Use up at least as many calories as you take in.
You may be eating plenty of food, but your body may not be getting the nutrients it needs to be healthy. Nutrient-rich foods have vitamins, minerals, fiber and other nutrients but are lower in calories. To get the nutrients you need, choose foods like vegetables, fruits, whole-grain products and fat-free or low-fat dairy products most often.
- Vegetables and fruits are high in vitamins, minerals and fiber — and they’re low in calories. Eating a variety of fruits and vegetables may help you control your weight and your blood pressure.
- Unrefined whole-grain foods contain fiber that can help lower your blood cholesterol and help you feel full, which may help you manage your weight.
- Eat fish at least twice a week. Recent research shows that eating oily fish containing omega-3 fatty acids (for example, salmon, trout, and herring) may help lower your risk of death from coronary artery disease.
- Choose lean meats and poultry without skin and prepare them without added saturated and trans fat.
- Select fat-free, 1 percent fat, and low-fat dairy products.
- Cut back on foods containing partially hydrogenated vegetable oils to reduce trans fat in your diet.
- Cut back on foods high in dietary cholesterol.
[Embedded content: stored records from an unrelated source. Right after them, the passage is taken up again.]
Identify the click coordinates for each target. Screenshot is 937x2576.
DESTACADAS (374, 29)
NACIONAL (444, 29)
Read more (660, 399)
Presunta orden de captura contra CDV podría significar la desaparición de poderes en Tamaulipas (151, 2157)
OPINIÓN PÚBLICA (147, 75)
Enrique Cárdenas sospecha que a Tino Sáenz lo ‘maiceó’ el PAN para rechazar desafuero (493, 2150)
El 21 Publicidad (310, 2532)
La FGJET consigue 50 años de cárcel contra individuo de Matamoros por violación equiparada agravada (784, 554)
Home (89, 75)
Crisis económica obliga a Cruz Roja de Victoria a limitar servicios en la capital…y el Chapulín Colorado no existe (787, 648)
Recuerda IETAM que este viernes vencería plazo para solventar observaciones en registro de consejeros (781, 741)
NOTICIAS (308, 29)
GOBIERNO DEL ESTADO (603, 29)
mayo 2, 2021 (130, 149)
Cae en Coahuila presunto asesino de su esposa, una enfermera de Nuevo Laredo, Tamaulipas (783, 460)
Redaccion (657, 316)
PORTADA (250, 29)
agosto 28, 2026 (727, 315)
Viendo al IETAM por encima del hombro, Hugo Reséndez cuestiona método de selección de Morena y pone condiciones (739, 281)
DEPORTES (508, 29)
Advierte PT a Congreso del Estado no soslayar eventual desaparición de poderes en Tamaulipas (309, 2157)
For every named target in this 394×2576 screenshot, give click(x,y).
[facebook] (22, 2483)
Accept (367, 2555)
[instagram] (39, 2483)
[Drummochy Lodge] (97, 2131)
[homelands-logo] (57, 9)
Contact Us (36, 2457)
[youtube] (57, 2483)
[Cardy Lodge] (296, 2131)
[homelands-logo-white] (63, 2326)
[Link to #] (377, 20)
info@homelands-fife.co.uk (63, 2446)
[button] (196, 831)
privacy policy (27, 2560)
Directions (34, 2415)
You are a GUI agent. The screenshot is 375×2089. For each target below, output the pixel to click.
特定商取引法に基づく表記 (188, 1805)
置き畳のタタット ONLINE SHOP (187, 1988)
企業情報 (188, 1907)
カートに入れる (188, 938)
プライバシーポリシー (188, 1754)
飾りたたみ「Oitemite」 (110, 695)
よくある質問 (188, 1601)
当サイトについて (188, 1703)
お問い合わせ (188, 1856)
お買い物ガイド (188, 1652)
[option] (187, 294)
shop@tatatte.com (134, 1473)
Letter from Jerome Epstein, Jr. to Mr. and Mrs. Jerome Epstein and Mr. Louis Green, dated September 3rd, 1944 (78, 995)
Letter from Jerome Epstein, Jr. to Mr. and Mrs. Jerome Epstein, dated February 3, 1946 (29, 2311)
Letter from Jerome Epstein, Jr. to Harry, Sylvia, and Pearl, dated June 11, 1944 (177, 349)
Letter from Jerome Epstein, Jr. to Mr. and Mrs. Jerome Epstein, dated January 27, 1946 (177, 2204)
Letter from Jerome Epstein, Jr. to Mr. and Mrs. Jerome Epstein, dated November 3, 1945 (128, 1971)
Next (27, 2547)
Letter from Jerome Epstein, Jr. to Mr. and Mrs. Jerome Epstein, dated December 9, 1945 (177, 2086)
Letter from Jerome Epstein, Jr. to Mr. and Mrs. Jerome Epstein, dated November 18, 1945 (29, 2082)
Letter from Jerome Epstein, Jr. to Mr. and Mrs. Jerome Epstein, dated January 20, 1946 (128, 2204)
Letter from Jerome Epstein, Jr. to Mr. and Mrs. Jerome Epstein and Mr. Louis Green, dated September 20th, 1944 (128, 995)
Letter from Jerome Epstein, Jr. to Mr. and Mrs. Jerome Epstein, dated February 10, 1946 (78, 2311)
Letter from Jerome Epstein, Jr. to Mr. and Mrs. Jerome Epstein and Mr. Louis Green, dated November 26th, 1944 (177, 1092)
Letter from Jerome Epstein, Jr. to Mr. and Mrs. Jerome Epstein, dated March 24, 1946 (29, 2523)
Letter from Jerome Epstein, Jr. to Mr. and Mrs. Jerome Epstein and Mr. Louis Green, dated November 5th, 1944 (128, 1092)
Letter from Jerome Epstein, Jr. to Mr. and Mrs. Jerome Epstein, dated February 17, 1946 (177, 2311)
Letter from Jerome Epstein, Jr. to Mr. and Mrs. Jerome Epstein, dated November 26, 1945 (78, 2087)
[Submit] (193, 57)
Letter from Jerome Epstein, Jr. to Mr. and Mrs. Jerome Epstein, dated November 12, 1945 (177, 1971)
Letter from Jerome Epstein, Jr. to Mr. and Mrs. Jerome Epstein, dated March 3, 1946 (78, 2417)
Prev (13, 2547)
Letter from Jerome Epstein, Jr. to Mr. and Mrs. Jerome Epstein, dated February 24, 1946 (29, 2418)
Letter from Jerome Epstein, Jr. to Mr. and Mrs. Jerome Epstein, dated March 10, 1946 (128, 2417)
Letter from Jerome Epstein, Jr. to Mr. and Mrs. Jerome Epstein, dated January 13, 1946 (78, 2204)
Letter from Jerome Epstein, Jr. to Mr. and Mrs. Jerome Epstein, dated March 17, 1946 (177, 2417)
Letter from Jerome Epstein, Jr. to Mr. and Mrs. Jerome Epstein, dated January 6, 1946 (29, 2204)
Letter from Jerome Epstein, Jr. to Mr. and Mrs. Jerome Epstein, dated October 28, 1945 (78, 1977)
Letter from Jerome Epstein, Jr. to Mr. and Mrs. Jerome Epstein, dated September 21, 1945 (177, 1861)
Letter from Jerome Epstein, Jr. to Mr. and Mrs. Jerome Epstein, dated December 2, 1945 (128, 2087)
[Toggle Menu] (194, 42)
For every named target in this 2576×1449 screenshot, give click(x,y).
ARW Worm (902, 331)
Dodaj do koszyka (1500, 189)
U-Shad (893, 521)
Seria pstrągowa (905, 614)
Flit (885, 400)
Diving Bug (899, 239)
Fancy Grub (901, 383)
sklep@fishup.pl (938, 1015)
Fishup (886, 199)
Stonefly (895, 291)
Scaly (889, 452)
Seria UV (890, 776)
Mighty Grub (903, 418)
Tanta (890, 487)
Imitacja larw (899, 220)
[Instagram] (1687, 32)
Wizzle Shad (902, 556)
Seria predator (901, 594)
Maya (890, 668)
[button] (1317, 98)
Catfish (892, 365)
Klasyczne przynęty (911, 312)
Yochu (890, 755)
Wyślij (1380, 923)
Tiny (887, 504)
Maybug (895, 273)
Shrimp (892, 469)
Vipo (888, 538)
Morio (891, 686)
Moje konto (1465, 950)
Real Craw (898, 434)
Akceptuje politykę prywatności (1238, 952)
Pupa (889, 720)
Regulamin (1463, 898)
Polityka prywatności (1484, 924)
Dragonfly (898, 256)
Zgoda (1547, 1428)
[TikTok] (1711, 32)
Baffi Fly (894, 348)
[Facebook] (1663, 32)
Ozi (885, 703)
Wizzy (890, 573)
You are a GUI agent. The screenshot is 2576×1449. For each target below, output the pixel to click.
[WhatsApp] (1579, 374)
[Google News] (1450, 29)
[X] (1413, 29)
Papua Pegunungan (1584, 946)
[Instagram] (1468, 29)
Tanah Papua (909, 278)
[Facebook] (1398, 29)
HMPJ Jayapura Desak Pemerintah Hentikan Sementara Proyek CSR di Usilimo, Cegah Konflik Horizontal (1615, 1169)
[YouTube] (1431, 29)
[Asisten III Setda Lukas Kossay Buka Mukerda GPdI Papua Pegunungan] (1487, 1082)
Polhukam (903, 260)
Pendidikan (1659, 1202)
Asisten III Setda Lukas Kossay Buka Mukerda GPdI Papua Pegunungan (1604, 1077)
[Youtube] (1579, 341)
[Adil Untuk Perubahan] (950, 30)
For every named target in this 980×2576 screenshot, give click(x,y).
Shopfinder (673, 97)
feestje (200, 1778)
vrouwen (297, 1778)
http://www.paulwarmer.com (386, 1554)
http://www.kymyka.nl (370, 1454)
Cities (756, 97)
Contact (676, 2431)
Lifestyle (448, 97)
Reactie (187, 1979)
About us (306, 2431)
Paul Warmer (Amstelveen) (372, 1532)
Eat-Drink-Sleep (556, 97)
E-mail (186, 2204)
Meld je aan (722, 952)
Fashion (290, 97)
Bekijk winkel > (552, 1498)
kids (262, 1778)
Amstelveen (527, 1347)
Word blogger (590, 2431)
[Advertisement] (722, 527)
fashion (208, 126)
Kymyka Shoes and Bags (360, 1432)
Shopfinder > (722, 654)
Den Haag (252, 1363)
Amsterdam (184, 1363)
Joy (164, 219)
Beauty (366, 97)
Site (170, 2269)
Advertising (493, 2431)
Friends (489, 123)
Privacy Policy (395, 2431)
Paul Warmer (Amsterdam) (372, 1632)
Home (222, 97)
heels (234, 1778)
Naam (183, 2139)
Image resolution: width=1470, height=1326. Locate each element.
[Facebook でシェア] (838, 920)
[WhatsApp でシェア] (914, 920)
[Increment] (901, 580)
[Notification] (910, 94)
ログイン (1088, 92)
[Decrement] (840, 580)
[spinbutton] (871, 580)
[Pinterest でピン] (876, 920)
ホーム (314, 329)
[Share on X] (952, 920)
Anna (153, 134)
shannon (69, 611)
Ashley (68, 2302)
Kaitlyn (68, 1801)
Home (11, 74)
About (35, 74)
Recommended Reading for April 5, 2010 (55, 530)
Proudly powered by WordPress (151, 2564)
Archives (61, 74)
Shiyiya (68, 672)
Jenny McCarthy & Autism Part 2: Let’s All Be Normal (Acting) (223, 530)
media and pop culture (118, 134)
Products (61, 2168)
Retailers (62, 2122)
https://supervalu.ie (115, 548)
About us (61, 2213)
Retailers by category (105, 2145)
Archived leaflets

Aim to eat less than 300 milligrams of cholesterol each day.
- Cut back on beverages and foods with added sugars.
- Choose and prepare foods with little or no salt. Aim to eat less than 1,500 milligrams of sodium per day.
- If you drink alcohol, drink in moderation. That means one drink per day if you’re a woman and two drinks per day if you’re a man.
- Follow the American Heart Association recommendations when you eat out, and keep an eye on your portion sizes.